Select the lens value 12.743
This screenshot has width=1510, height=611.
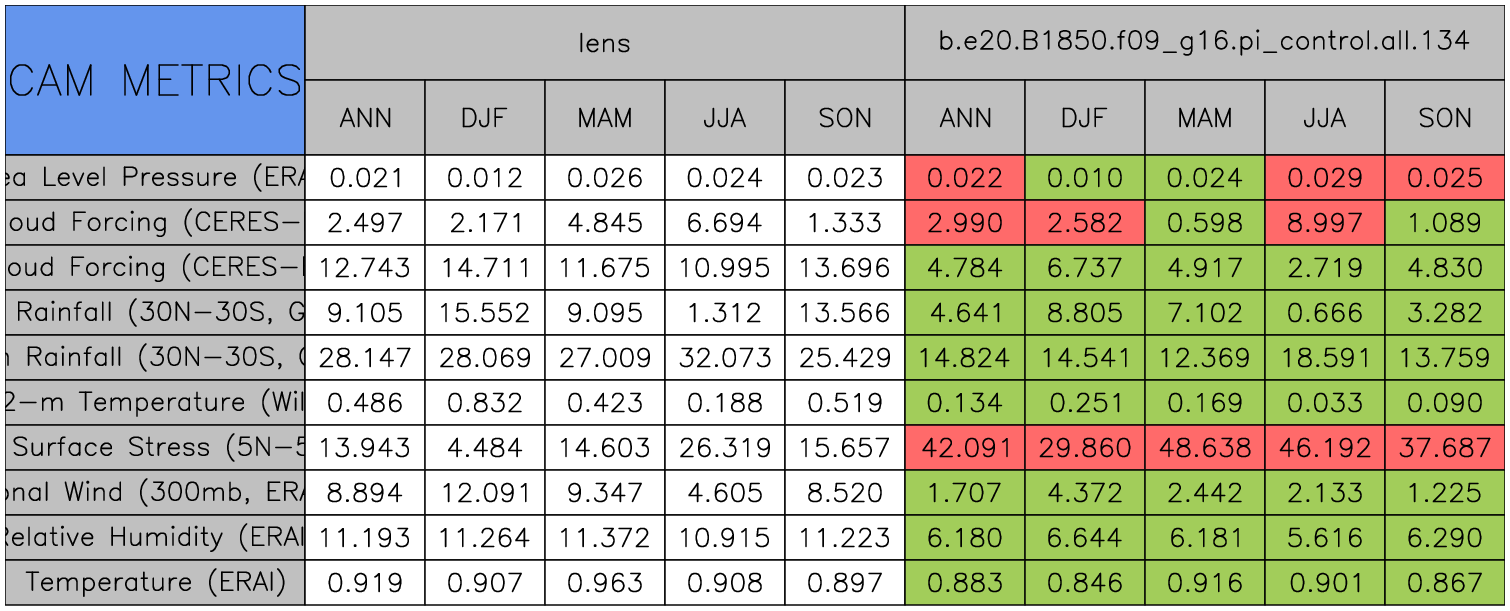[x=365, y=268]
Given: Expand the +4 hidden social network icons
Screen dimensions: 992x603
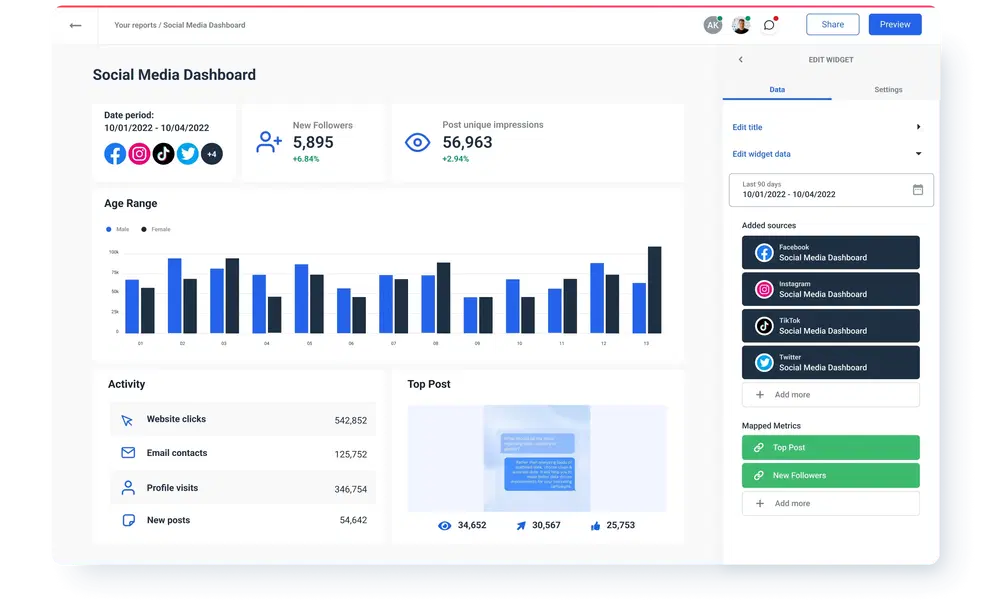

____

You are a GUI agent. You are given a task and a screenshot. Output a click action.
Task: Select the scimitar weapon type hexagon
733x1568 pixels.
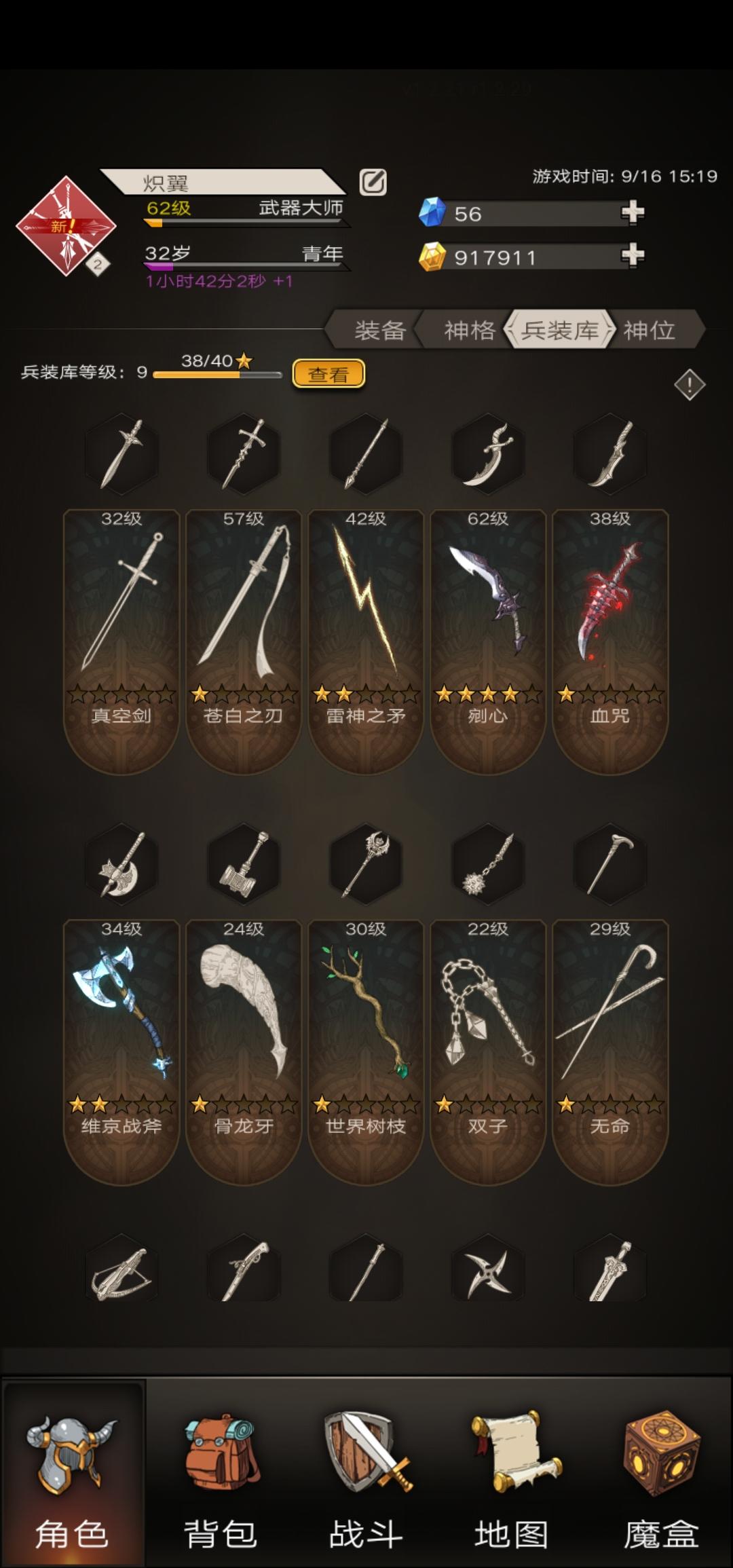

____

What you need to do
Your answer is the exact run of lines above from the one with "Select the lens value 12.743" through the one with "Screen dimensions: 992x603", both ends included, minus any picture.

Response to this exercise
Select the lens value 12.743
This screenshot has width=1510, height=611.
[x=365, y=268]
Given: Expand the +4 hidden social network icons
Screen dimensions: 992x603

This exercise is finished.